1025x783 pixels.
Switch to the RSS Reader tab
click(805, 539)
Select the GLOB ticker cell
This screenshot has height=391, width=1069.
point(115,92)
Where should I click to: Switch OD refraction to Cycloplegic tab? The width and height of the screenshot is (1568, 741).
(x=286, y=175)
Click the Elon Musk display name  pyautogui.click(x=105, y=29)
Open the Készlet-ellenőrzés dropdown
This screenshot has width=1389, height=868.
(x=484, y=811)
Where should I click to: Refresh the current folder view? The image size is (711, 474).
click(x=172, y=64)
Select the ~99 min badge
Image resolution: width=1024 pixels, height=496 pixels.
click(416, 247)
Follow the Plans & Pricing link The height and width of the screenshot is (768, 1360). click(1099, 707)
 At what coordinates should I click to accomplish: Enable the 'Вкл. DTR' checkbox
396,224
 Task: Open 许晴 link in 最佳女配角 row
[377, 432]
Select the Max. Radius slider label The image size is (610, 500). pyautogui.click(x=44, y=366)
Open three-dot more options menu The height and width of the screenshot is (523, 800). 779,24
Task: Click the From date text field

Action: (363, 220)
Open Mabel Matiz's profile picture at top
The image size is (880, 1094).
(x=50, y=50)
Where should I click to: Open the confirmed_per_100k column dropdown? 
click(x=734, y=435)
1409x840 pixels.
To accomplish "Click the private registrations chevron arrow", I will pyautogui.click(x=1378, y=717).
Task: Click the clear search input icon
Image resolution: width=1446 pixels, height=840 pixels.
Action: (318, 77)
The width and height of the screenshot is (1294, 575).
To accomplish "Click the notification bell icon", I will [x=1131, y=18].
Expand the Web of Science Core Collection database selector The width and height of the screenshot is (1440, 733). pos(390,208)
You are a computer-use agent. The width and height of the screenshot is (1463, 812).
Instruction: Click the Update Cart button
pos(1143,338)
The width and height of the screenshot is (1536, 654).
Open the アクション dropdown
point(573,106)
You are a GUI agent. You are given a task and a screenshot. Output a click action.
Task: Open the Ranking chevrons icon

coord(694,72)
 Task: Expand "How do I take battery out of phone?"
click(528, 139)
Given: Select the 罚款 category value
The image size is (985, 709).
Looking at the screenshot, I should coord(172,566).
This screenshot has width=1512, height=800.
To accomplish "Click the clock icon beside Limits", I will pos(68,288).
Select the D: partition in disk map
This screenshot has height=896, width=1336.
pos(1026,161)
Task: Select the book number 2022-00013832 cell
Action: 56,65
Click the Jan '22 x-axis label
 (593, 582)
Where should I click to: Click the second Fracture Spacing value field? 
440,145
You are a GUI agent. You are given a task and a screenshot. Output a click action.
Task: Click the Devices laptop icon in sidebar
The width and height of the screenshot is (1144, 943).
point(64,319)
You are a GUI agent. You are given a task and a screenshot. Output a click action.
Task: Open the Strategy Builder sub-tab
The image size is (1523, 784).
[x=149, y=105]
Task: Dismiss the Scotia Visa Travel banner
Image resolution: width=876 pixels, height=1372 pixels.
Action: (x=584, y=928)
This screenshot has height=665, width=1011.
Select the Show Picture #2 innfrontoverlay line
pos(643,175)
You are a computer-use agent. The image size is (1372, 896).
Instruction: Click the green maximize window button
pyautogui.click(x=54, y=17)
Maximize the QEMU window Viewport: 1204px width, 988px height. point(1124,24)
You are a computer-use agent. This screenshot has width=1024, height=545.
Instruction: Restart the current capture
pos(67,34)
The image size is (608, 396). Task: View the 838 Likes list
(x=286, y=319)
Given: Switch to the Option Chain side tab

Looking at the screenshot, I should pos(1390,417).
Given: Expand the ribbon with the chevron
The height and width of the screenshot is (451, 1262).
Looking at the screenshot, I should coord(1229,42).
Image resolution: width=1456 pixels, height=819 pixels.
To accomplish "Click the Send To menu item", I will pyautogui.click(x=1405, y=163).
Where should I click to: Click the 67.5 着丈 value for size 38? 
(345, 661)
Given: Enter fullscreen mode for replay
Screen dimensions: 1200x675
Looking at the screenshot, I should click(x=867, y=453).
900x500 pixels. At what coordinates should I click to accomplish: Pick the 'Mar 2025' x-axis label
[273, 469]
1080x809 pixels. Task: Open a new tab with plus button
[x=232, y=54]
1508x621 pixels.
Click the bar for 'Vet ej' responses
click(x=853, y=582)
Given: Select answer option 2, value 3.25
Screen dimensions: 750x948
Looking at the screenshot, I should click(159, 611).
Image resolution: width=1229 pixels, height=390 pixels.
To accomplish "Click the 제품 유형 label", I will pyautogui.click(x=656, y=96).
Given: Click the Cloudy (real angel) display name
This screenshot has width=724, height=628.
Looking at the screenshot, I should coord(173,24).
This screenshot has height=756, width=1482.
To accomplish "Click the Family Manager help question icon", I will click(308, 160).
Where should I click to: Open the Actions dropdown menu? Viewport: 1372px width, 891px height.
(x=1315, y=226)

────────

> To do: Copy the rows from the line containing "Follow the Plans" through the line containing "Open three-dot more", swapping "checkbox" for "toggle" and leaving everything else unchanged.

> Output for this exercise:
Follow the Plans & Pricing link The height and width of the screenshot is (768, 1360). click(1099, 707)
 At what coordinates should I click to accomplish: Enable the 'Вкл. DTR' toggle
396,224
 Task: Open 许晴 link in 最佳女配角 row
[377, 432]
Select the Max. Radius slider label The image size is (610, 500). pyautogui.click(x=44, y=366)
Open three-dot more options menu The height and width of the screenshot is (523, 800). 779,24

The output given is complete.